Is there something difficult about using the quote function that I'm unaware of?  Seems to be working fine to me.

Clean it up.


----------



## Cecilie1200

Brutus said:


> Please see my response to Cecilie for your first lesson in American History. It is my honor to help a liberal.



You taught a lesson in how to violate basic message board courtesy, and one in how to be a conspiracy theorist playing at "Cleverest Guy in the Room".  American History?  Not so much.


----------



## bodecea

Mr Clean said:


> Mr Clean:  Brutus, try using the Quote function.



I blame his teachers for his woeful lack of knowledge of American Political History and his inability to figure out the quote function.


----------



## bodecea

Cecilie1200 said:


> Brutus said:
> 
> 
> 
> Please see my response to Cecilie for your first lesson in American History. It is my honor to help a liberal.
> 
> 
> 
> 
> You taught a lesson in how to violate basic message board courtesy, and one in how to be a conspiracy theorist playing at "Cleverest Guy in the Room".  American History?  Not so much.
Click to expand...


He called you a liberal....welcome aboard, Cecilie...we've got cookies.


----------



## Cecilie1200

Brutus said:


> Rightwinger: Our teachers are overpaid
> 
> Imagine putting out a product like Brutus...I demand my money back
> 
> Brutus: of course the liberal lacks the IQ to specificially challenge anything I"ve said. Its easier to pretend you're smart than to demonstrate it, isn't it?

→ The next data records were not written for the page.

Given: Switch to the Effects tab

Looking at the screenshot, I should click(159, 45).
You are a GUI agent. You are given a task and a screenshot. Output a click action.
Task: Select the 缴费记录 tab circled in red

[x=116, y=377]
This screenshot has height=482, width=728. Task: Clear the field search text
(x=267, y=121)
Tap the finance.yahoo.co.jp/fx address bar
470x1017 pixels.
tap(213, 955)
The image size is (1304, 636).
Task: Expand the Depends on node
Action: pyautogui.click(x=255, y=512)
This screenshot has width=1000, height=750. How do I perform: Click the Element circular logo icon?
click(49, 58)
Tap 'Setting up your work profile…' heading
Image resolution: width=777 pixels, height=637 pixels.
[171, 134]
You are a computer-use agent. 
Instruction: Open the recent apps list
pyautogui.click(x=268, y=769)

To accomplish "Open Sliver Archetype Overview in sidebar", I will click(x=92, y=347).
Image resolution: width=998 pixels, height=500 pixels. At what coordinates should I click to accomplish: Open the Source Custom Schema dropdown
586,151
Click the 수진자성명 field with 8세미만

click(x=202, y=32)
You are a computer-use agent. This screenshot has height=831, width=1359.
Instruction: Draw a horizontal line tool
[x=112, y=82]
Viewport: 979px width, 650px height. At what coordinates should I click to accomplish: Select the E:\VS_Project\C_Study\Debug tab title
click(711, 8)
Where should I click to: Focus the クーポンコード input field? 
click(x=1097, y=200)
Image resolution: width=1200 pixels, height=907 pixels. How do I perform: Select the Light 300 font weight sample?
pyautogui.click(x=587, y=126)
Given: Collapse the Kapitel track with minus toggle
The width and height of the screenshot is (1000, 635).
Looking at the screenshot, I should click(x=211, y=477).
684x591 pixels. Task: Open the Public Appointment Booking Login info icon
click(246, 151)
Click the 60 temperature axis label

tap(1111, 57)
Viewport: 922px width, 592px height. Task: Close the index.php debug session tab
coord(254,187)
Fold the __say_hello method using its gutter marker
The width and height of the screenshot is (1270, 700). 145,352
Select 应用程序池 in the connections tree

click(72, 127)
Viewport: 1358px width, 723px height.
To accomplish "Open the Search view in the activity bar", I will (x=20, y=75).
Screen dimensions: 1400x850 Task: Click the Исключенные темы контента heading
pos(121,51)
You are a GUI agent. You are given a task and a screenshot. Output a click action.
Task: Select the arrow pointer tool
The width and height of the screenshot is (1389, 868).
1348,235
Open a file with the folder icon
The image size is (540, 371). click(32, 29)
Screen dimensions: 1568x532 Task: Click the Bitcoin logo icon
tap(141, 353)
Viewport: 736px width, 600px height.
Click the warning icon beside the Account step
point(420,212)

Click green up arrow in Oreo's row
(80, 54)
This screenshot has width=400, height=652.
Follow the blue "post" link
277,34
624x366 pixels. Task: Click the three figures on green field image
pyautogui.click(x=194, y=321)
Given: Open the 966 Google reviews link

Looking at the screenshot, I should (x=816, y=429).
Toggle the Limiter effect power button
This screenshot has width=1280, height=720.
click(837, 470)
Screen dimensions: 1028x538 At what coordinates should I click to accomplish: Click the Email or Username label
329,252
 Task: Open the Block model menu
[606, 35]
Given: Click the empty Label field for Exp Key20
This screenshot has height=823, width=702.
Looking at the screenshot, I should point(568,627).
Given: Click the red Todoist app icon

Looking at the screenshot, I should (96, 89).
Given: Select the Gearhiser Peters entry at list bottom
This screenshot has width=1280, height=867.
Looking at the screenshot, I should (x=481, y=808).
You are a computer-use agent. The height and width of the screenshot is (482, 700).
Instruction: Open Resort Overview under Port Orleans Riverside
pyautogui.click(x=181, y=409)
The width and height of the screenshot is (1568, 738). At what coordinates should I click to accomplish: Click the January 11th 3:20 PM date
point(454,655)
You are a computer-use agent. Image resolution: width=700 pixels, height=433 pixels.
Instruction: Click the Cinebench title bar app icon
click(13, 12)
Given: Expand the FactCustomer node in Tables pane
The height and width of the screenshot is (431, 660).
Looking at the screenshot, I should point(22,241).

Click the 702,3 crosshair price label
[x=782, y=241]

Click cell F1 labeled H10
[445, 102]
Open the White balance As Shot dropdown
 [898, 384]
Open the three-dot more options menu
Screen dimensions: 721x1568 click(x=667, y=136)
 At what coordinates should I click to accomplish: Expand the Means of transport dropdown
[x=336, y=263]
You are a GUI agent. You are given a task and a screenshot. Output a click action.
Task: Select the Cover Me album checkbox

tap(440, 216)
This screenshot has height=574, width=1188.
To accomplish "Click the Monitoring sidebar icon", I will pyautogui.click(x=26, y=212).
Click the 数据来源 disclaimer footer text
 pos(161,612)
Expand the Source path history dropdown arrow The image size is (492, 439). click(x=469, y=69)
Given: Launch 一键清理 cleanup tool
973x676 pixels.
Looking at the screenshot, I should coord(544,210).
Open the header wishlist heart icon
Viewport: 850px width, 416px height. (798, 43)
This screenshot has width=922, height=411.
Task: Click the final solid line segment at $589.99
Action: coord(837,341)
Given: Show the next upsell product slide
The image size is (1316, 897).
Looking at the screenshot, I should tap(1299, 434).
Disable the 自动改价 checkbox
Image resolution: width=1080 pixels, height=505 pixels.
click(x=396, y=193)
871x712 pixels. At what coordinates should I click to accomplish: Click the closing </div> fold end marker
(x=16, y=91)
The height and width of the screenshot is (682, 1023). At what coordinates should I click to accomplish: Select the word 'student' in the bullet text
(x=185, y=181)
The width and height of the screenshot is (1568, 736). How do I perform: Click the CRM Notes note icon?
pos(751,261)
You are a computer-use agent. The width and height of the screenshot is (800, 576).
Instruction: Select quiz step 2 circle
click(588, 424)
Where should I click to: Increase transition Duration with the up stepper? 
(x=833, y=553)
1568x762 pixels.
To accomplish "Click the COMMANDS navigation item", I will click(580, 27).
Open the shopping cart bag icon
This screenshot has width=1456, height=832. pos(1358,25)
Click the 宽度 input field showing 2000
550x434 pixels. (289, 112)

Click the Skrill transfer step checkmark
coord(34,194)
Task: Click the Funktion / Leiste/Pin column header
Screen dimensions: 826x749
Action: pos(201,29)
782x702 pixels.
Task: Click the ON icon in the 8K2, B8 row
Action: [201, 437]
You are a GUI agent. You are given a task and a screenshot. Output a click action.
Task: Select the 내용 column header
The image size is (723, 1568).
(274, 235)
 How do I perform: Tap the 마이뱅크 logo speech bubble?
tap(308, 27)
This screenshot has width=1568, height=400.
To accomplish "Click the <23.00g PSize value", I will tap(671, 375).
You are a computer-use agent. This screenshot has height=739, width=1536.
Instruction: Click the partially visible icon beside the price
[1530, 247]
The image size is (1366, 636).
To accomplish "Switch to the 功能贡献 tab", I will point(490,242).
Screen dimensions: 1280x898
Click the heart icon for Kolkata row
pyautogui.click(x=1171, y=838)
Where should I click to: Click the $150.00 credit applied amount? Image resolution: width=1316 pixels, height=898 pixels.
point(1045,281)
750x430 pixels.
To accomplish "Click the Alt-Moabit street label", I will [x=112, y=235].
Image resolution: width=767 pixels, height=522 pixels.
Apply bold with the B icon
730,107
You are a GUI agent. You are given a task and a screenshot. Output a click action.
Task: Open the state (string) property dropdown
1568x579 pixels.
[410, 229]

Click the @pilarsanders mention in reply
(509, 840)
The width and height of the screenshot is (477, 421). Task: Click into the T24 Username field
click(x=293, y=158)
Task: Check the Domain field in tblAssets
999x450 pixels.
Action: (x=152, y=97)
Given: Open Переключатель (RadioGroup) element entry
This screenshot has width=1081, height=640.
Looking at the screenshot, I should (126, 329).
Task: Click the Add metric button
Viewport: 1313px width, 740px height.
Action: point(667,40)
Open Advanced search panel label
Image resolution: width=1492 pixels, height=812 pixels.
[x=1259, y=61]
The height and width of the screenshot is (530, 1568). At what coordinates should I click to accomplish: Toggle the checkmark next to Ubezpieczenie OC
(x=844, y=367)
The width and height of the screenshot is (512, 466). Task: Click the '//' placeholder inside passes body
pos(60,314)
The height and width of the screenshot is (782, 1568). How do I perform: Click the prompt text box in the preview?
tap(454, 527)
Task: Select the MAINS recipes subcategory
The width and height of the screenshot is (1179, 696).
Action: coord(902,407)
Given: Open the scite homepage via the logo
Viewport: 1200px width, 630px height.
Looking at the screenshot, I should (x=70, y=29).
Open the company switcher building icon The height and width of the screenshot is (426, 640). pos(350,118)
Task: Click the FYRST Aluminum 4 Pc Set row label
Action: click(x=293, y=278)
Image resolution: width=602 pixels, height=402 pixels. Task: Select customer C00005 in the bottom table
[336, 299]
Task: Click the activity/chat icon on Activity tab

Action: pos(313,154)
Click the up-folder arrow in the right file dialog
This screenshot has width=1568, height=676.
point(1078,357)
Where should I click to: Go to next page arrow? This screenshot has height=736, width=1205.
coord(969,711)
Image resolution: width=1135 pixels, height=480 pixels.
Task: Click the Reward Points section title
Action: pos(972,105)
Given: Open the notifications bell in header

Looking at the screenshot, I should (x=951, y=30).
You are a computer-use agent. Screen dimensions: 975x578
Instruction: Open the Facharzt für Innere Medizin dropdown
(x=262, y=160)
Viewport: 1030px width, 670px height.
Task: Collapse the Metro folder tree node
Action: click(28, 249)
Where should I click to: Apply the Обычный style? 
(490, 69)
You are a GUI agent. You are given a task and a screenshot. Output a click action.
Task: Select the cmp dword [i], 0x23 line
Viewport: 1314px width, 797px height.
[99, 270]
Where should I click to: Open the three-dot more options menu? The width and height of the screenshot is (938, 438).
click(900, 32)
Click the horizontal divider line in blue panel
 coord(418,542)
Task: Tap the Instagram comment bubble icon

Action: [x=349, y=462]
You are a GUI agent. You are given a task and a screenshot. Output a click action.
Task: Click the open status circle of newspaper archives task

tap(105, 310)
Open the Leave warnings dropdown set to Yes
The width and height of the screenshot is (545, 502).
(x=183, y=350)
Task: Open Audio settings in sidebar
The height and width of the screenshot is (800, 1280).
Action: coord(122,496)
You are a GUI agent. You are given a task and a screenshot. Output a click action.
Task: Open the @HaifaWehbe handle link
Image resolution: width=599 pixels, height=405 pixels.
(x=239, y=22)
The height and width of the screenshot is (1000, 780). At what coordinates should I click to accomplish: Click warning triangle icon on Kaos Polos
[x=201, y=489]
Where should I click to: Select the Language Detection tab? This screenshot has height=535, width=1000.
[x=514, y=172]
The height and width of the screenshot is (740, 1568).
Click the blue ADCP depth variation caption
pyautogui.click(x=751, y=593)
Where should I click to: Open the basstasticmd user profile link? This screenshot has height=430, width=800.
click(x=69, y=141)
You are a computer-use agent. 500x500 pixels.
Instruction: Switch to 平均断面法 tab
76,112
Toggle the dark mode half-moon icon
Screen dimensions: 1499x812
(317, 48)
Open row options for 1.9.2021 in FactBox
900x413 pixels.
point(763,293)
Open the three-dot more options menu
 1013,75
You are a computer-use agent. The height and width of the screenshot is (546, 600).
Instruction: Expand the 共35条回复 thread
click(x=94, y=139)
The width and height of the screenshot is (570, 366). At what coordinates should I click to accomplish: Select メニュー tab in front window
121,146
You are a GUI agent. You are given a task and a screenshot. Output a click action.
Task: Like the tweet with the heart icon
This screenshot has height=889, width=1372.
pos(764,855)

Okay, it's bad enough when you invent conversations with real people using partial or edited quotes.  It's another thing when you waste time and screen space to invent wholly imaginary conversations just so you can say, "Look how brilliant I would sound if a real person were to use the arguments I really WISH they would."  If you want to talk to the voice in your echoing, vacuous skull, kindly do it on your own time.


----------



## Brutus

Brutus: of course the thread is designed to teach liberals that Jefferson was the first Republican; he held the same views regarding freedom and liberty from government as modern Republicans, and that liberal or Democratic ideas have no place in the American tradition despite the dishonest attempt to associate with Jefferson, and the American founding,  through the name, "Democrat-Republican."  

Now you know why liberals, not conservatives, spied for Stalin.


----------



## Cecilie1200

Brutus said:


> Brutus: of course the thread is designed to teach liberals that Jefferson was the first Republican; he held the same views regarding freedom and liberty from government as modern Republicans, and that liberal or Democratic ideas have no place in the American tradition despite the dishonest attempt to associate with Jefferson, and the American founding,  through the name, "Democrat-Republican."
> 
> Now you know why liberals, not conservatives, spied for Stalin.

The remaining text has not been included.